Doctors in training may be working long hours, but that’s not reflected in what reaches their pay packets.
Nearly three-quarters of trainee doctors working in NSW hospitals who responded to a recent CSIRO survey reported working at least five hours of unrostered overtime per fortnight.
However, less than 16% claimed all their unrostered overtime and of those who did, fewer than 46% reported being paid the full amount.
The survey showed there was “a significant disconnect” between contracted hours, the hours expected of trainees and the remuneration they received for actual hours worked.
“This is indicative of concerns regarding loss of income, impaired ability to plan workforce allocation due to hidden workload, and possibly impaired wellbeing,” the study concluded.
Both unrostered overtime and underpayment were “extremely common”, with reasons for not claiming overtime including workplace cultural expectations in 37% of cases and overtime not being undertaken for an “approved reason” in 32.6% of cases.
The study – led by Dr Andrew Coulshed of Sydney’s Royal Prince Alfred Hospital and published in March – was designed to quantify patterns of overtime among trainee doctors at NSW hospitals and to explore why they were not claiming the overtime worked.
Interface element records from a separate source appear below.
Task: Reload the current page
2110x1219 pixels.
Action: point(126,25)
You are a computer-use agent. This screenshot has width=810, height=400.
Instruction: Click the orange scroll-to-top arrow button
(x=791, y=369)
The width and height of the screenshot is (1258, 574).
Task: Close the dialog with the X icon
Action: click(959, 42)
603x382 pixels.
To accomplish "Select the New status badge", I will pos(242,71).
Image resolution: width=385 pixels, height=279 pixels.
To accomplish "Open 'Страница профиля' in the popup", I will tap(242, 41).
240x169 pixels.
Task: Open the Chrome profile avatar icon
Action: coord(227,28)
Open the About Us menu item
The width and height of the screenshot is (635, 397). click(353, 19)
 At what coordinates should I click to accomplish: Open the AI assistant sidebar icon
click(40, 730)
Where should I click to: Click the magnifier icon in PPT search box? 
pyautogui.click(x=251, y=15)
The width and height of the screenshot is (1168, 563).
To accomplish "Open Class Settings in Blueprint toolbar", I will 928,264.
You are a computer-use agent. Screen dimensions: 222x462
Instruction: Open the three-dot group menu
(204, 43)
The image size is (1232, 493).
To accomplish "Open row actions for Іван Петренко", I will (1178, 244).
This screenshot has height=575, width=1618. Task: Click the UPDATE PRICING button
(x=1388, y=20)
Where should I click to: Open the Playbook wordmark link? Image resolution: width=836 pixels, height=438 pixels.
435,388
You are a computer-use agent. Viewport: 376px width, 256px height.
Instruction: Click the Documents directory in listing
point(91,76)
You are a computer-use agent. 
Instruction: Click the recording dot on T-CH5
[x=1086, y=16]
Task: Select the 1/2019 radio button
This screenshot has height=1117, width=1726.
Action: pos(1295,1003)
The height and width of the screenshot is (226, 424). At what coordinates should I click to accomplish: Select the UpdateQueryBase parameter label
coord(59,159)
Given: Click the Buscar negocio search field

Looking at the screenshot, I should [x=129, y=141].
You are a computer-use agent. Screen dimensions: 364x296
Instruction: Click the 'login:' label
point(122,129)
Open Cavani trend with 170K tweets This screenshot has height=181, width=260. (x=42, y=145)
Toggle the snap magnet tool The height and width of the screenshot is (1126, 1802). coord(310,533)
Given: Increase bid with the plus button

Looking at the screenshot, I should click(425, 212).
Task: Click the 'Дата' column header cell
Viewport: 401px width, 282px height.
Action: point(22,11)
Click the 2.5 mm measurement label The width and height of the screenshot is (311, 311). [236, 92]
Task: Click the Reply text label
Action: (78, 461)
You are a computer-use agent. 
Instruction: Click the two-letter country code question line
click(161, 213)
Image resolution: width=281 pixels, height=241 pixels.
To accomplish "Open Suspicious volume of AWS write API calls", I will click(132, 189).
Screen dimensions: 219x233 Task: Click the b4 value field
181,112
It used a confidential online self-reporting survey of post-graduate year 1 trainees through to those who had completed specialist training.
The researchers noted that while there was growing evidence of these trends, there was relatively little published data on the situation in Australia.
However, “studies conducted overseas have not only demonstrated similarly high rates of unrostered overtime, but also demonstrated correlation between unsafe work patterns and fatigue-related risks, including harm to both clinical decision-making and personal health,” the researchers found.
“More broadly, doctors-in-training have poorer health and wellbeing compared to the general population, with high working hours linked to poor mental wellbeing and suicidal ideation.”
In Australia, while 73.5% of respondents worked at least five hours of unrostered overtime per fortnight, and 42.5% of respondents worked more than 10 hours of unrostered overtime, rostered overtime was less common. Only 62.3% of respondents worked at least five hours of rostered overtime per fortnight, while 31.2% worked at least 10 hours.
Only 15.6% of respondents reported claiming all their unrostered overtime, while 38.3% claimed none of it.
The study listed several reasons why overtime might not have been claimed. In addition to the cultural expectations of the workplace (37% of respondents) and overtime not being worked for an approved reason (32.6%), these included the belief that it might reflect poorly on the trainee doctor’s “perceived competence” (24.7%) and the belief that it might negatively affect future job prospects (21.8%). Meanwhile, 19.2% did not believe their amount of overtime was worth claiming.
The study comes more than a year after the AMA conducted a broader, national poll of doctors in training, raising similar concerns. The AMA survey found that only half of the 22,000 respondents reported being paid for unrostered overtime all or most of the time.
“[The survey results] show we have more work to do to address long standing issues we know we can do better on, [including] unpaid overtime and excessive hours being worked,” Dr Hash Abdeen, chair of the AMA trainee doctors council, said in February 2021.
“It’s time for state and territory health departments to get serious about valuing the time doctors in training spend learning and providing excellent patient care by reviewing and providing appropriate staffing and adopting better rostering practices.
“Turning a blind eye to practices that allow doctors to work excessive hours of unpaid, unrostered overtime is not only inefficient and unproductive, but puts patient care and doctor wellbeing at risk.”